→ **Data to process**:
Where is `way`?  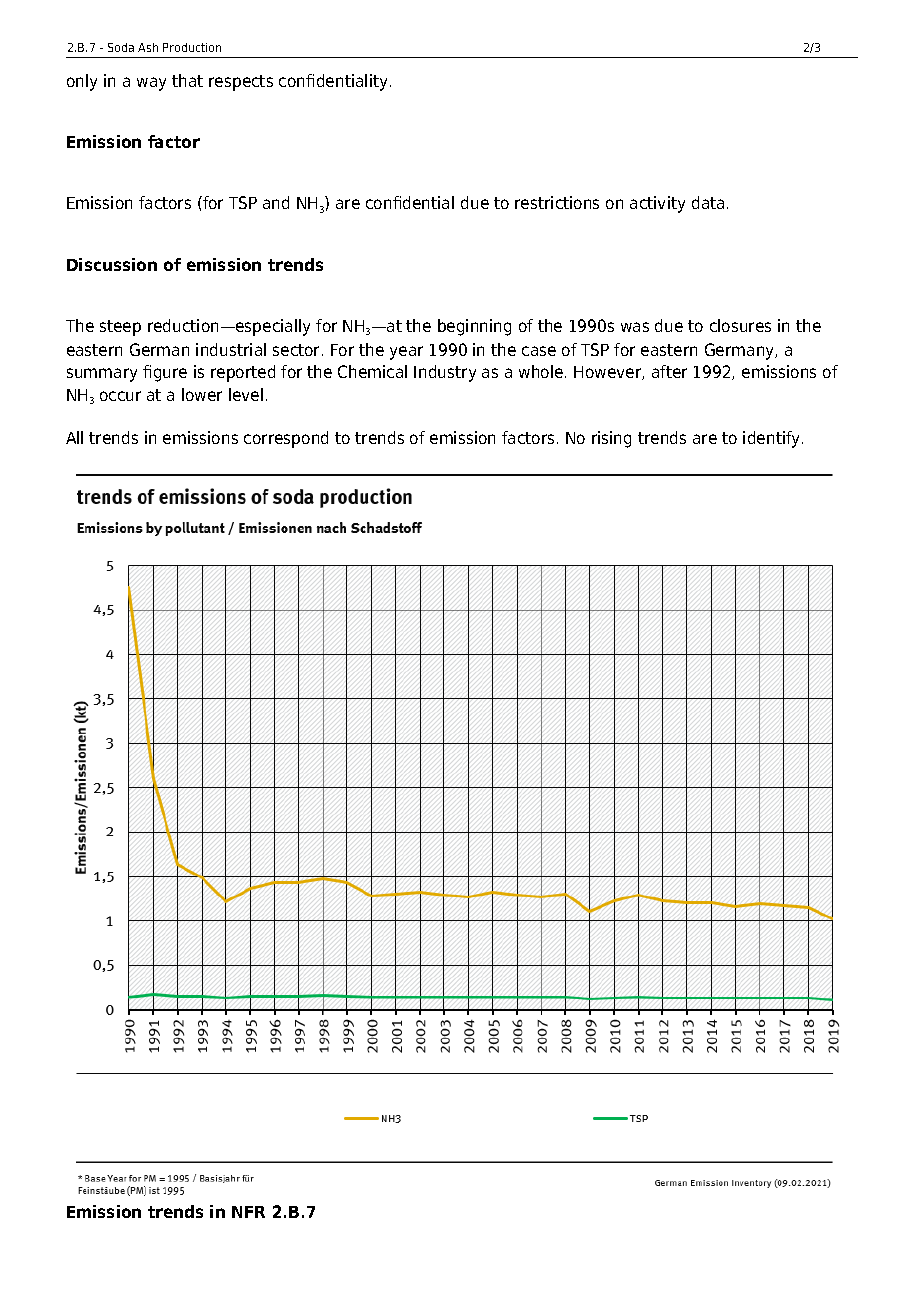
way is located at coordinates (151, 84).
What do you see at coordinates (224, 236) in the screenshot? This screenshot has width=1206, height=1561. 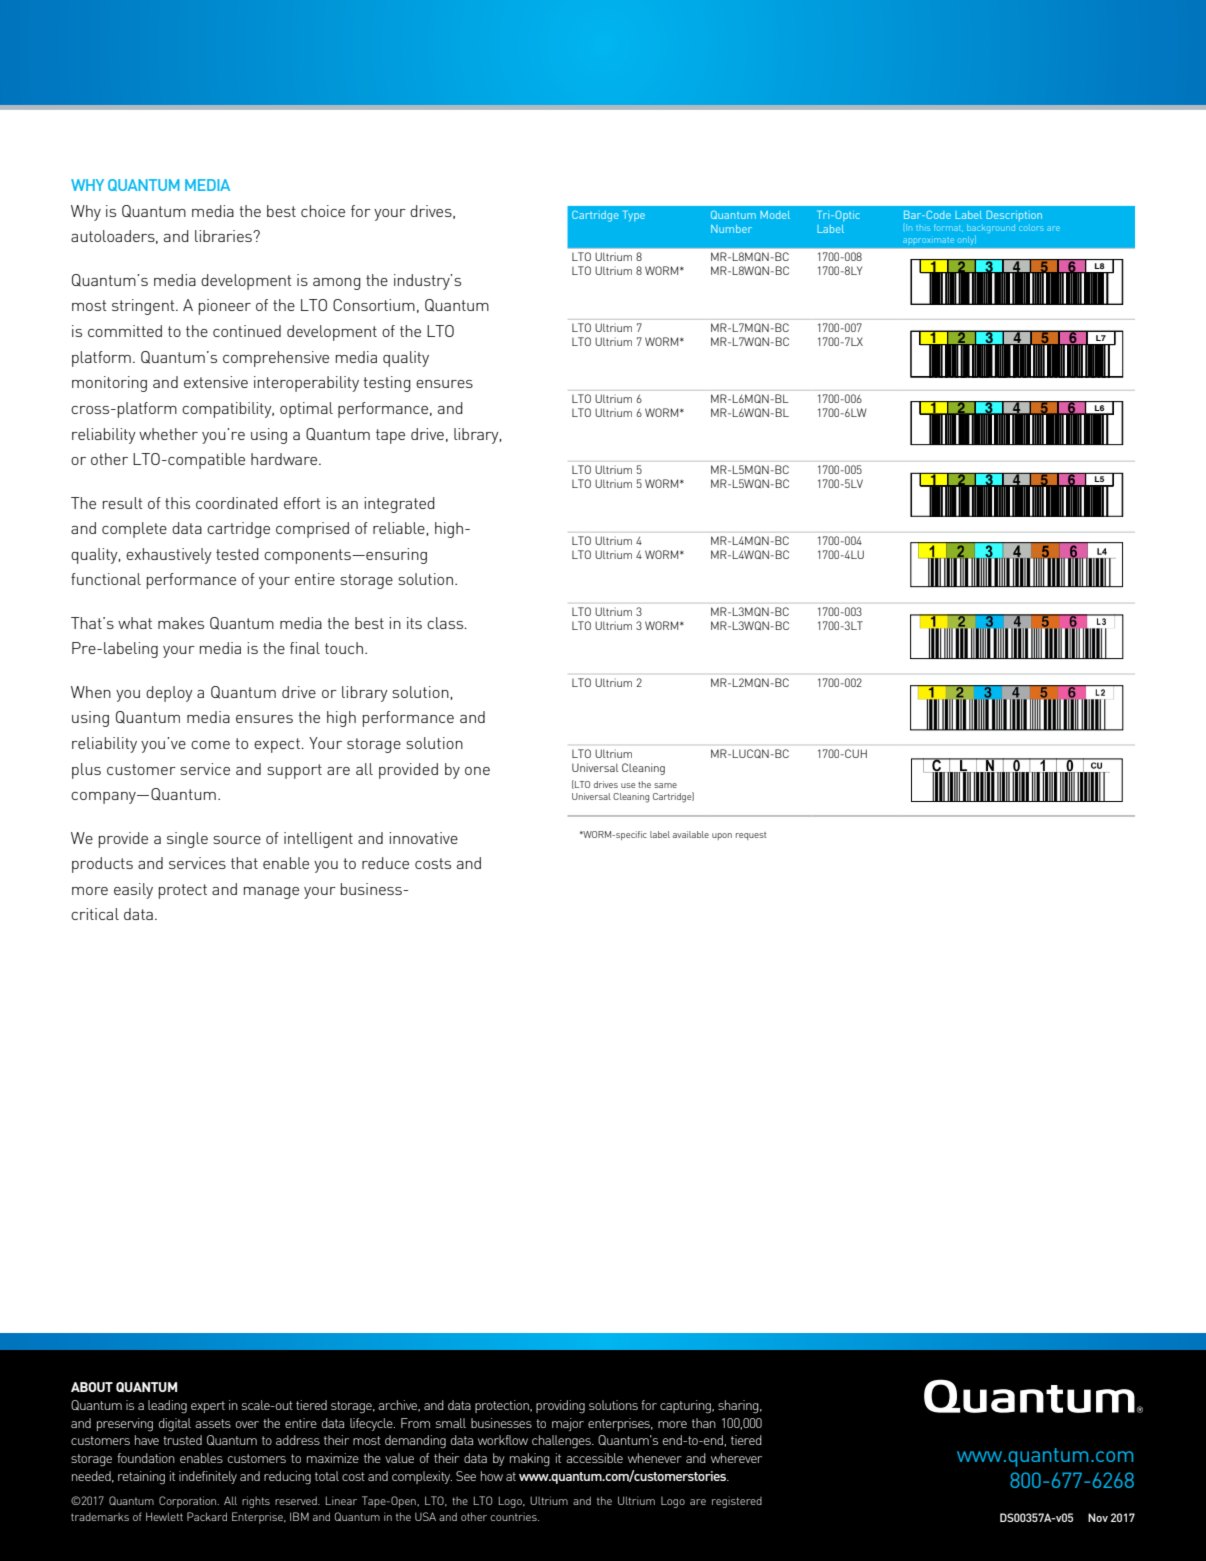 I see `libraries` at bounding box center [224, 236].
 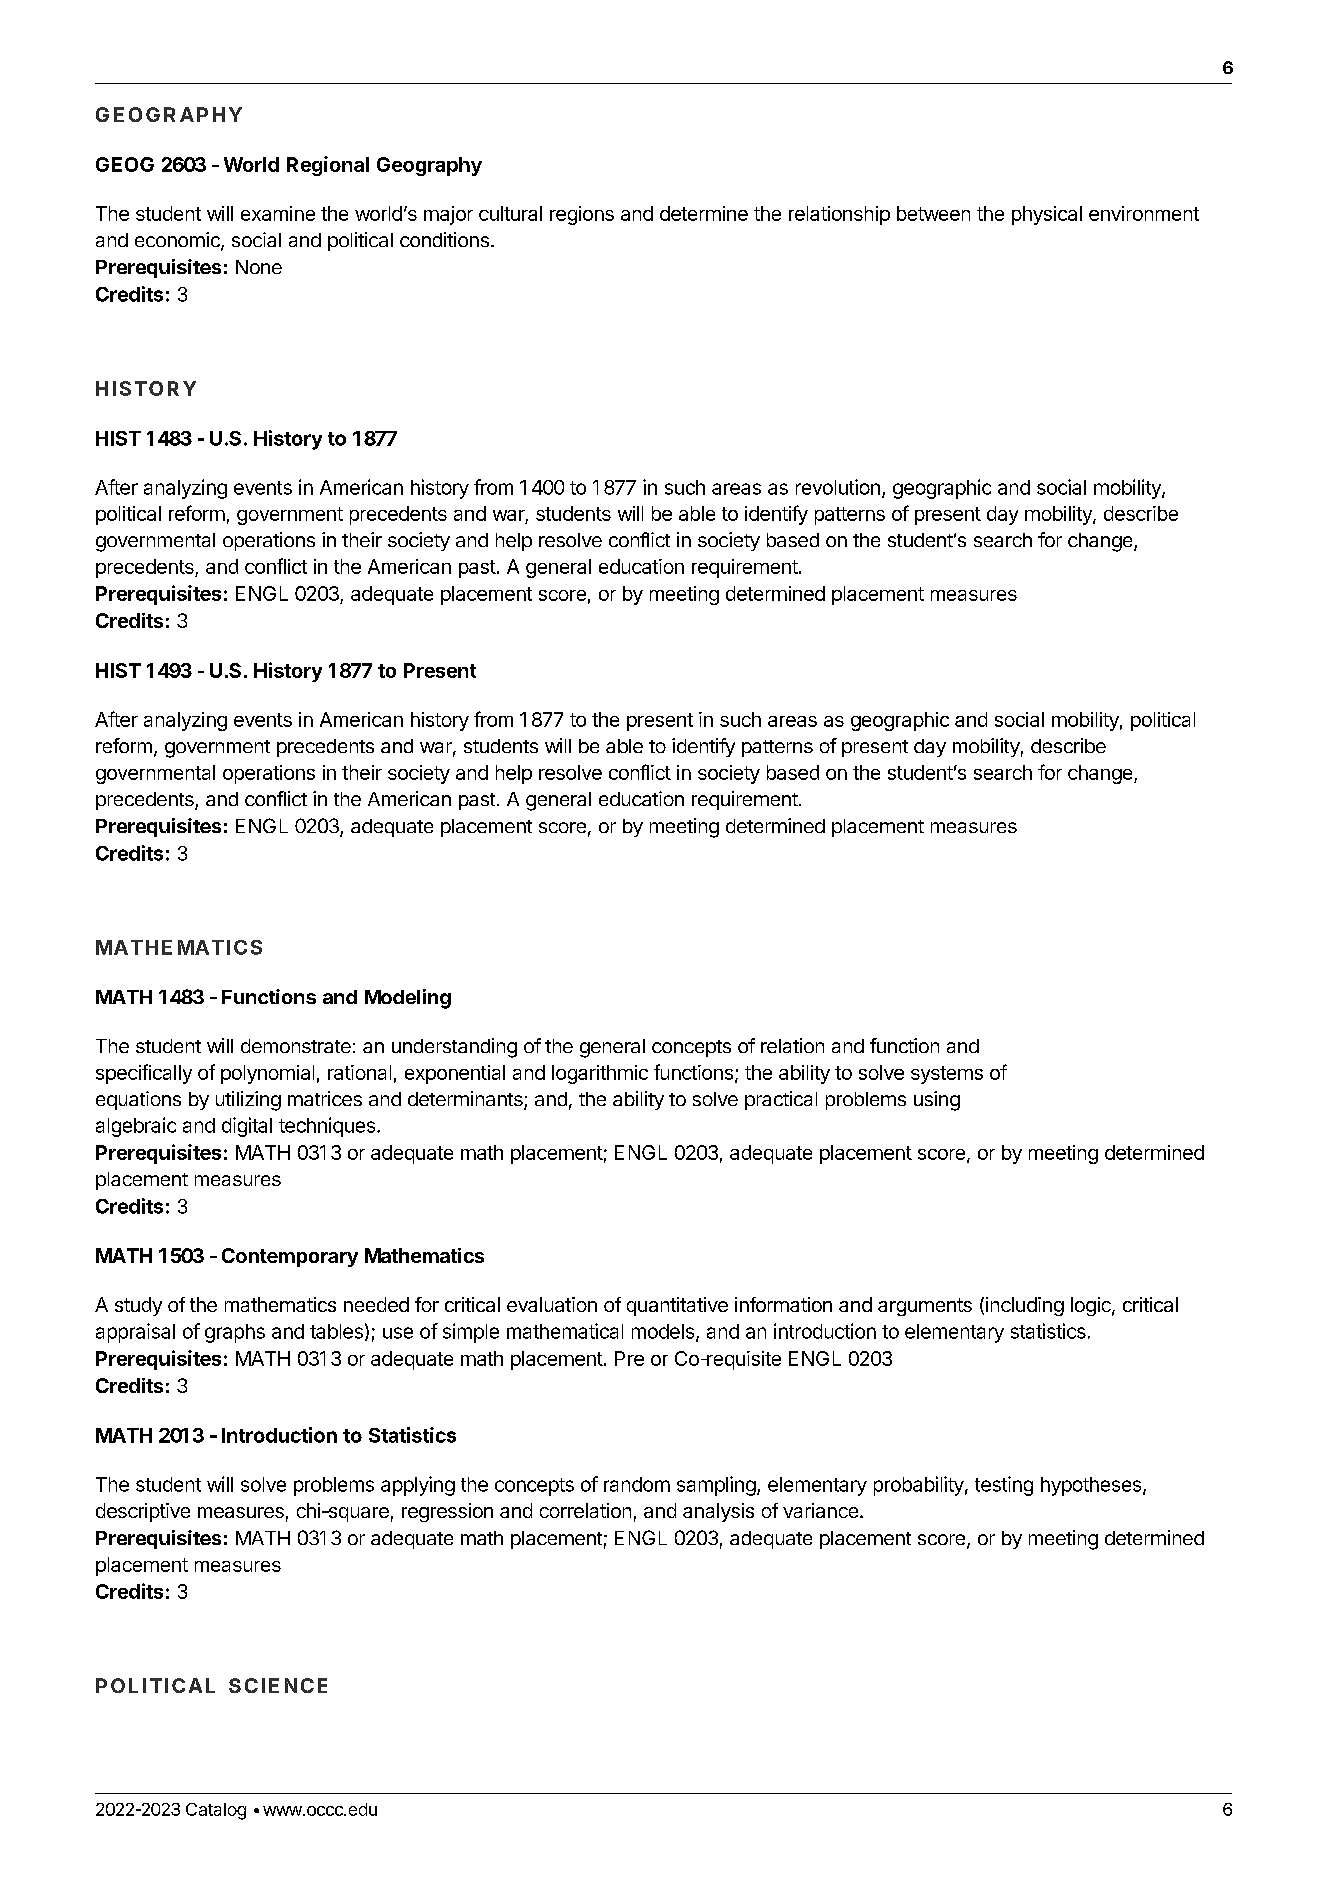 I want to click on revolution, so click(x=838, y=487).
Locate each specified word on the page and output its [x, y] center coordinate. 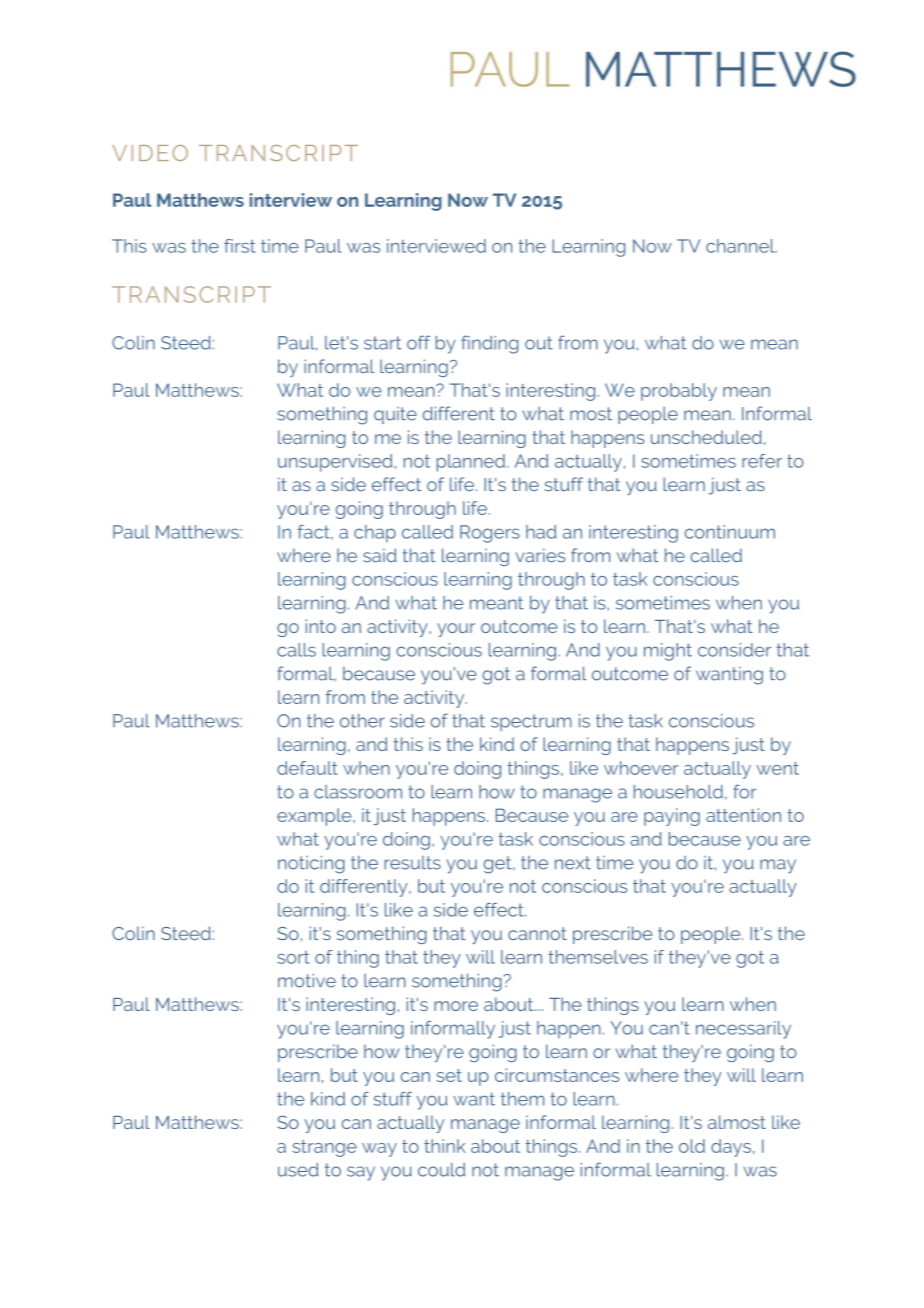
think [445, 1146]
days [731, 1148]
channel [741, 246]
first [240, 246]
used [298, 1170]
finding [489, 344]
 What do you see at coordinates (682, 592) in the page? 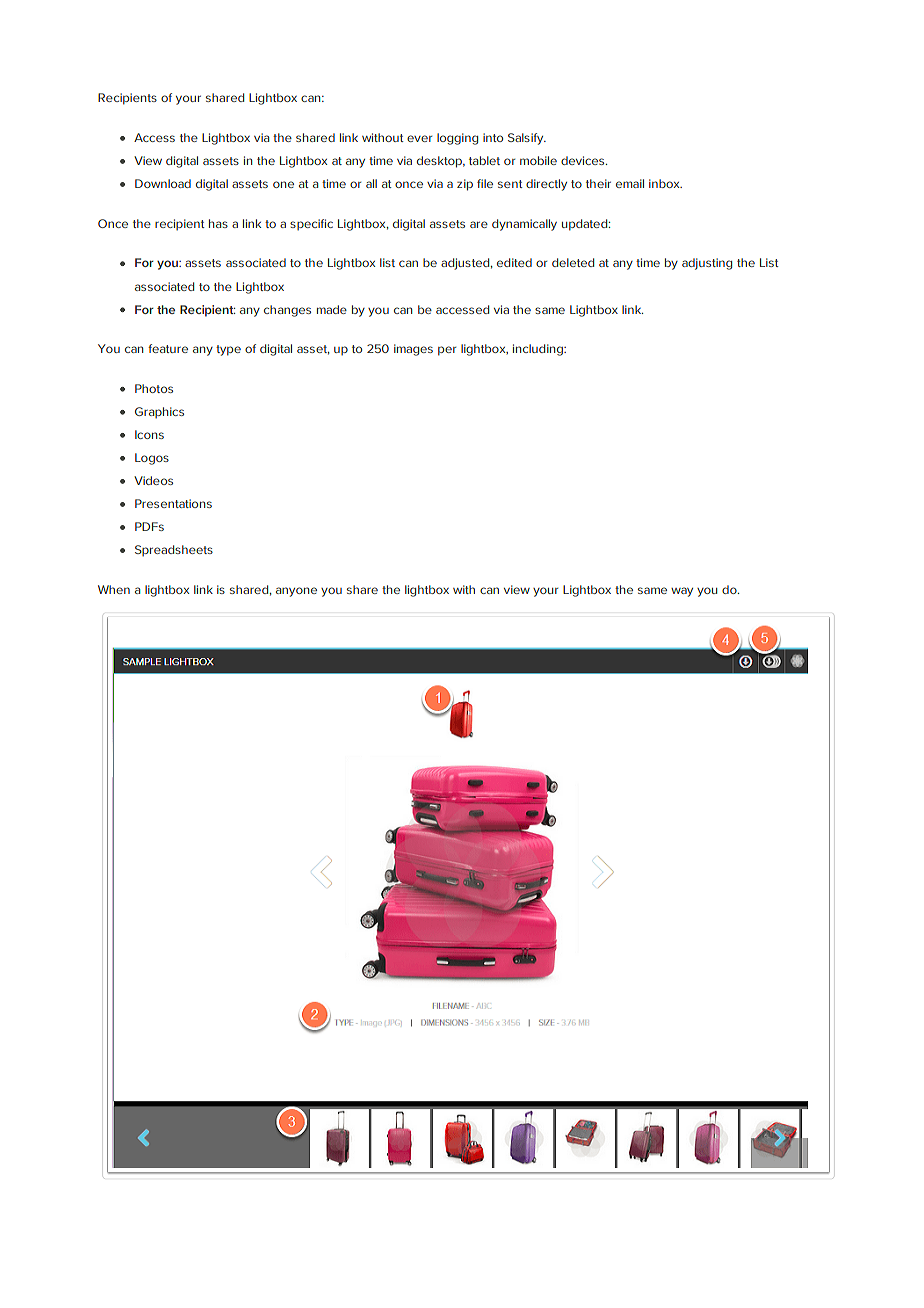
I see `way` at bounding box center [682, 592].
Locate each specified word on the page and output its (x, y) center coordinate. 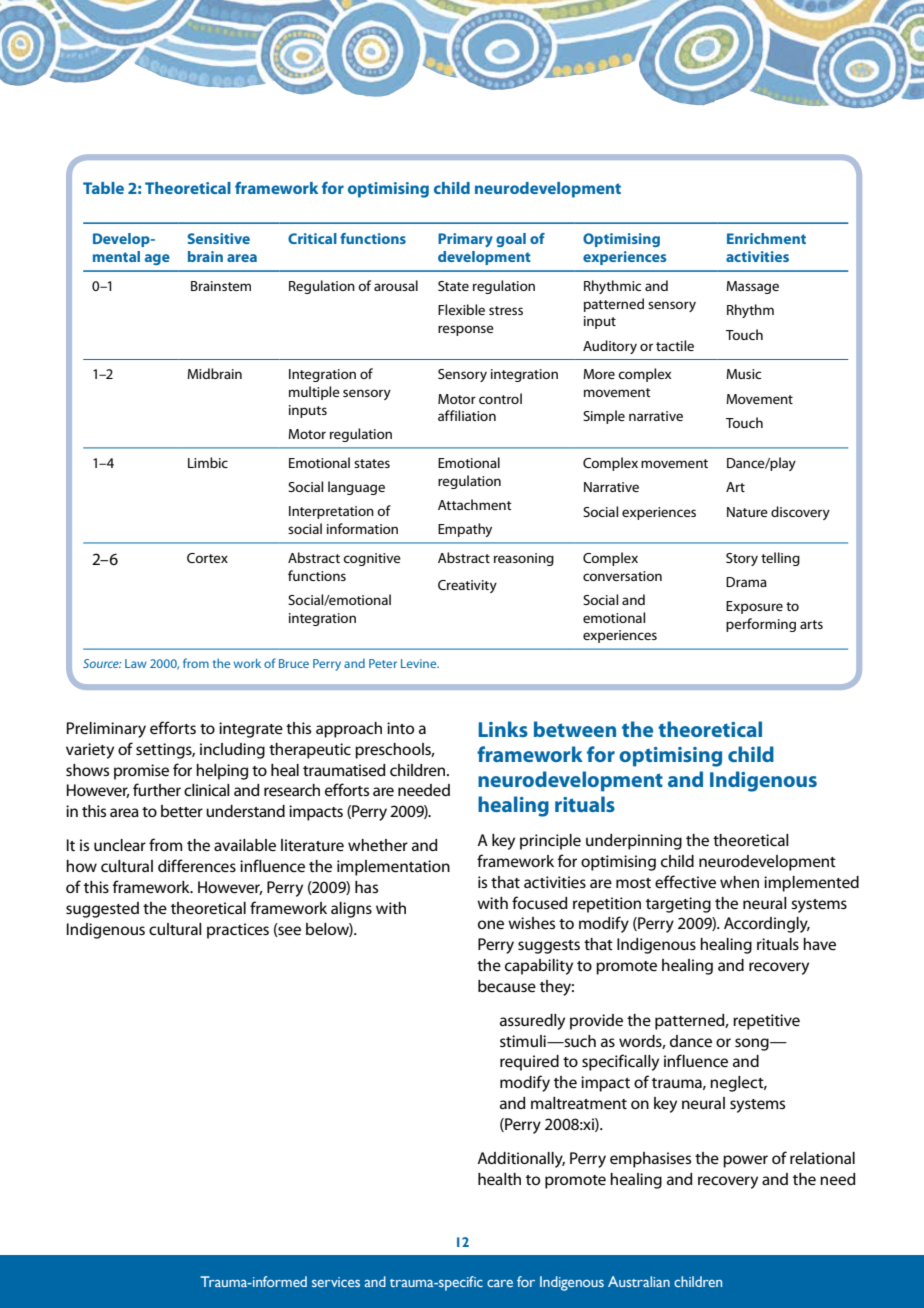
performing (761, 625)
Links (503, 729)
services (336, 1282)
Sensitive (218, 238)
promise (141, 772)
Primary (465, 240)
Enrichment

→ **What to work on**: Please copy out the rows word for word from the line with "channel [741, 246]" through the last row, leaving the pictures out of your answer.

→ **Output for this task**:
channel [741, 246]
first [240, 246]
used [298, 1170]
finding [489, 344]
 What do you see at coordinates (682, 592) in the page? 
I see `way` at bounding box center [682, 592].
Locate each specified word on the page and output its (x, y) center coordinate. 
performing (761, 625)
Links (503, 729)
services (336, 1282)
Sensitive (218, 238)
promise (141, 772)
Primary (465, 240)
Enrichment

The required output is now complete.